(Records provided Opens)

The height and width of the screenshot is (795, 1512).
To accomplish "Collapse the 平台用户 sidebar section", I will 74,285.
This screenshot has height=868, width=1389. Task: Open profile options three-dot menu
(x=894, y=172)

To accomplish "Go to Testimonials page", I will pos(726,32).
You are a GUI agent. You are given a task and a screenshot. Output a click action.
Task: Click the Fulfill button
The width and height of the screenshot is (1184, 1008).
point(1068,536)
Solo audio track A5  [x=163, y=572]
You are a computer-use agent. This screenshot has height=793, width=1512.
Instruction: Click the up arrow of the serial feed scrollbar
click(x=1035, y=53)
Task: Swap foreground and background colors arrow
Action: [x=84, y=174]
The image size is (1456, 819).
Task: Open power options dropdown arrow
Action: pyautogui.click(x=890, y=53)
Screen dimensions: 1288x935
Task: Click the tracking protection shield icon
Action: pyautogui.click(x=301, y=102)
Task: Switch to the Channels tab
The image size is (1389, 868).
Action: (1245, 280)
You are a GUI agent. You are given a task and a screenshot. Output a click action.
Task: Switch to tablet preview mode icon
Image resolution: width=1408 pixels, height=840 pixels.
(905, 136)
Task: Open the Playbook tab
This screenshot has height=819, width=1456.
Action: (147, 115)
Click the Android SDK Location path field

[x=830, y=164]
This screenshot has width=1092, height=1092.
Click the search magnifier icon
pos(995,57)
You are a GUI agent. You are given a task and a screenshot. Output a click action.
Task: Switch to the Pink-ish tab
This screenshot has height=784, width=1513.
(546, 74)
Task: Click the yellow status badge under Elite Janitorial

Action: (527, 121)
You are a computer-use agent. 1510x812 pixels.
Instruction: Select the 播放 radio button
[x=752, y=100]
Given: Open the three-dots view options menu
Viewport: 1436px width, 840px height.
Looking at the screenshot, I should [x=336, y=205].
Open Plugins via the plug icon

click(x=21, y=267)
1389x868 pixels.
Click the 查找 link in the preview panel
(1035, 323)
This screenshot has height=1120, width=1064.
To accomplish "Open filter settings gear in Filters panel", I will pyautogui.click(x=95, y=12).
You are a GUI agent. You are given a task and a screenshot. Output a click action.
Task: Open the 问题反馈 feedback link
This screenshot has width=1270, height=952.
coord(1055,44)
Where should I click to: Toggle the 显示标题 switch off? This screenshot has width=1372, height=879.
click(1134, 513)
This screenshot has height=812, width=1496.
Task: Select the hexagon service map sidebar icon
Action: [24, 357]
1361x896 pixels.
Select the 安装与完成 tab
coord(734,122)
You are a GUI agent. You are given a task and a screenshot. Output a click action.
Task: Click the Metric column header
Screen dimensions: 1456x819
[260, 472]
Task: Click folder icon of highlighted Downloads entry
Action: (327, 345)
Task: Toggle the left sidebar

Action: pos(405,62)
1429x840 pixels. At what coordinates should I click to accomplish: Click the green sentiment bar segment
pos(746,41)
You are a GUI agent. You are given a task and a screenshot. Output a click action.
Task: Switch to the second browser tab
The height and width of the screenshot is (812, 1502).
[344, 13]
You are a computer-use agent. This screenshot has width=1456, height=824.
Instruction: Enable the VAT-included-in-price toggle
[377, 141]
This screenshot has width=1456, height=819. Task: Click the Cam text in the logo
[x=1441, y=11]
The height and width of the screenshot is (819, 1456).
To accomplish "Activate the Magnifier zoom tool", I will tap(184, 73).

(Records provided Closes)

**What to work on**
So that nothing differs from the original, transcribe all of the records above.

**Result of the task**
The height and width of the screenshot is (795, 1512).
To accomplish "Collapse the 平台用户 sidebar section", I will 74,285.
This screenshot has height=868, width=1389. Task: Open profile options three-dot menu
(x=894, y=172)

To accomplish "Go to Testimonials page", I will pos(726,32).
You are a GUI agent. You are given a task and a screenshot. Output a click action.
Task: Click the Fulfill button
The width and height of the screenshot is (1184, 1008).
point(1068,536)
Solo audio track A5  [x=163, y=572]
You are a computer-use agent. This screenshot has height=793, width=1512.
Instruction: Click the up arrow of the serial feed scrollbar
click(x=1035, y=53)
Task: Swap foreground and background colors arrow
Action: [x=84, y=174]
The image size is (1456, 819).
Task: Open power options dropdown arrow
Action: pyautogui.click(x=890, y=53)
Screen dimensions: 1288x935
Task: Click the tracking protection shield icon
Action: pyautogui.click(x=301, y=102)
Task: Switch to the Channels tab
The image size is (1389, 868).
Action: (1245, 280)
You are a GUI agent. You are given a task and a screenshot. Output a click action.
Task: Switch to tablet preview mode icon
Image resolution: width=1408 pixels, height=840 pixels.
(905, 136)
Task: Open the Playbook tab
This screenshot has height=819, width=1456.
Action: (147, 115)
Click the Android SDK Location path field

[x=830, y=164]
This screenshot has width=1092, height=1092.
Click the search magnifier icon
pos(995,57)
You are a GUI agent. You are given a task and a screenshot. Output a click action.
Task: Switch to the Pink-ish tab
This screenshot has height=784, width=1513.
(546, 74)
Task: Click the yellow status badge under Elite Janitorial

Action: (527, 121)
You are a computer-use agent. 1510x812 pixels.
Instruction: Select the 播放 radio button
[x=752, y=100]
Given: Open the three-dots view options menu
Viewport: 1436px width, 840px height.
Looking at the screenshot, I should [x=336, y=205].
Open Plugins via the plug icon

click(x=21, y=267)
1389x868 pixels.
Click the 查找 link in the preview panel
(1035, 323)
This screenshot has height=1120, width=1064.
To accomplish "Open filter settings gear in Filters panel", I will pyautogui.click(x=95, y=12).
You are a GUI agent. You are given a task and a screenshot. Output a click action.
Task: Open the 问题反馈 feedback link
This screenshot has width=1270, height=952.
coord(1055,44)
Where should I click to: Toggle the 显示标题 switch off? This screenshot has width=1372, height=879.
click(1134, 513)
This screenshot has height=812, width=1496.
Task: Select the hexagon service map sidebar icon
Action: [24, 357]
1361x896 pixels.
Select the 安装与完成 tab
coord(734,122)
You are a GUI agent. You are given a task and a screenshot. Output a click action.
Task: Click the Metric column header
Screen dimensions: 1456x819
[260, 472]
Task: Click folder icon of highlighted Downloads entry
Action: (327, 345)
Task: Toggle the left sidebar

Action: pos(405,62)
1429x840 pixels. At what coordinates should I click to accomplish: Click the green sentiment bar segment
pos(746,41)
You are a GUI agent. You are given a task and a screenshot. Output a click action.
Task: Switch to the second browser tab
The height and width of the screenshot is (812, 1502).
[344, 13]
You are a computer-use agent. This screenshot has width=1456, height=824.
Instruction: Enable the VAT-included-in-price toggle
[377, 141]
This screenshot has width=1456, height=819. Task: Click the Cam text in the logo
[x=1441, y=11]
The height and width of the screenshot is (819, 1456).
To accomplish "Activate the Magnifier zoom tool", I will tap(184, 73).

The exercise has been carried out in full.